LB培養(yǎng)基：1 L培養(yǎng)基包含10 g胰蛋白胨、5 g酵母提取物和10 g氯化鈉；氯霉素、硫酸卡那霉素終濃度分別為 34、50 μg/mL。LB固體培養(yǎng)基含1.5%的瓊脂。

LB+2%甘油培養(yǎng)基：1 L培養(yǎng)基包含10 g胰蛋白胨、5 g酵母提取物、5 g氯化鈉和20 mL甘油。

1.2.2 β-胡蘿卜素產(chǎn)量的檢測方法

將保存于–80 ℃的菌種在 LB平板上劃線活化，挑取單菌落接種到15 mm×100 mm試管 (含4 mL LB培養(yǎng)基) 中，37 ℃、250 r/min培養(yǎng)24 h，后按 1%的接種量轉(zhuǎn)接到 100 mL三角瓶 (含10 mL LB+2%甘油培養(yǎng)基) 中，30 ℃、250 r/min培養(yǎng)48 h。收集菌液用于測定β-胡蘿卜素的含量。測定 β-胡蘿卜素產(chǎn)量時，先取適量待測菌液，16 200×g離心3 min，無菌水清洗后，用1 mL丙酮懸浮沉淀，在55 ℃黑暗條件下萃取15 min，然后將樣品在16 200×g下離心10 min，含有β-胡蘿卜素的上清過濾后用于測定β-胡蘿卜素的含量。用高效液相色譜測定[8]。

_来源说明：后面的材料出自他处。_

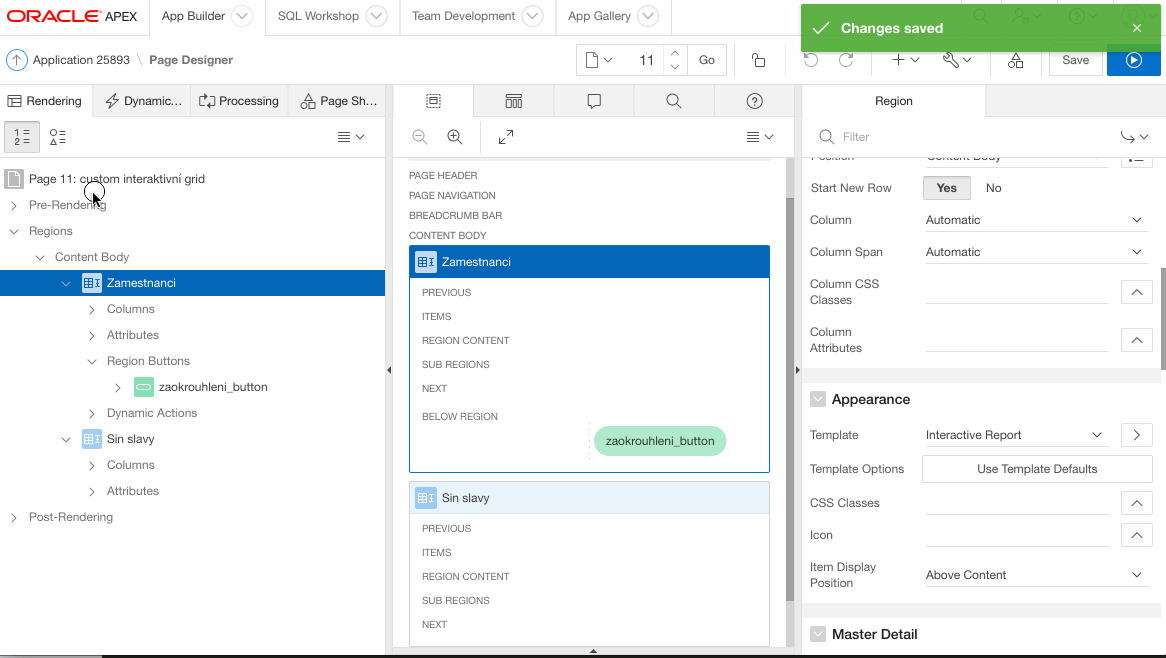Click the zoom in magnifier icon
Viewport: 1166px width, 658px height.
455,137
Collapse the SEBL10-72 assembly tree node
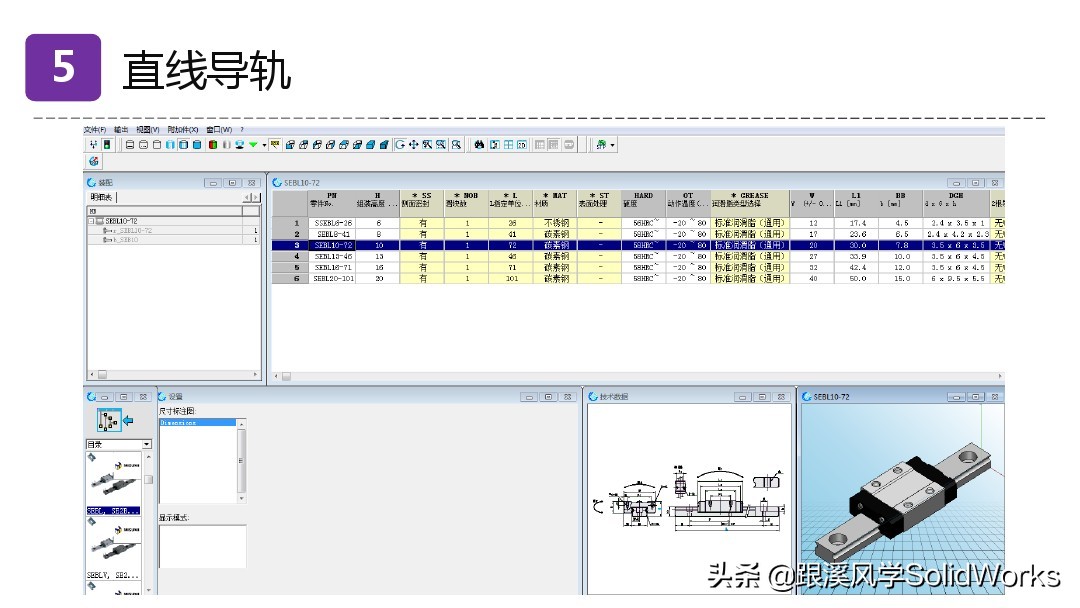The width and height of the screenshot is (1080, 608). click(x=91, y=220)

檢測條件：VWD檢測器，Symmetry C18色譜柱 (250 mm×4.6 mm，5 μm)，流動相為甲醇∶乙腈∶二氯甲烷(21∶21∶8)，流速1.0 mL/min，時間30 min，柱溫30 ℃，檢測波長453 nm。每個待測樣品分別有3個平行樣，實(shí)驗(yàn)結(jié)果取3個重復(fù)的平均值。用購自Sigma公司的β-胡蘿卜素標(biāo)準(zhǔn)品構(gòu)建HPLC標(biāo)準(zhǔn)曲線。

此外，細(xì)胞干重(DCW)通過經(jīng)驗(yàn)公式計(jì)算：1OD600= 0.323 g DCW/L。

1.3 磷脂酰乙醇胺含量的測定方法

測定磷脂酰乙醇胺含量時，樣品的前處理方法如下：取1 mL待測菌液，與3.75 mL氯仿/甲醇/12 mol/L HCl (2∶4∶0.1，V/V)充分混合后，加入1.25 mL氯仿并渦旋振蕩30 s，之后加入1.25 mL純水并同樣振蕩30 s。然后將上述樣品在5 000×g下離心10 min，將下層的氯仿層取出，并轉(zhuǎn)移至新的Ep管中，后將溶劑吹干，得到樣品干粉，用于后續(xù)HPLC測定[18]。

檢測條件：ELSD檢測器，Si-60色譜柱，流動相為正己烷∶異丙醇∶1%乙酸(49.5∶49.5∶1)。柱溫30 ℃，流速1.0 mL/min，時間20 min，每個待測樣品分別有3個平行樣，實(shí)驗(yàn)結(jié)果取3個重復(fù)的平均值。用購自Sigma公司的磷脂酰乙醇胺標(biāo)品構(gòu)建HPLC標(biāo)準(zhǔn)曲線。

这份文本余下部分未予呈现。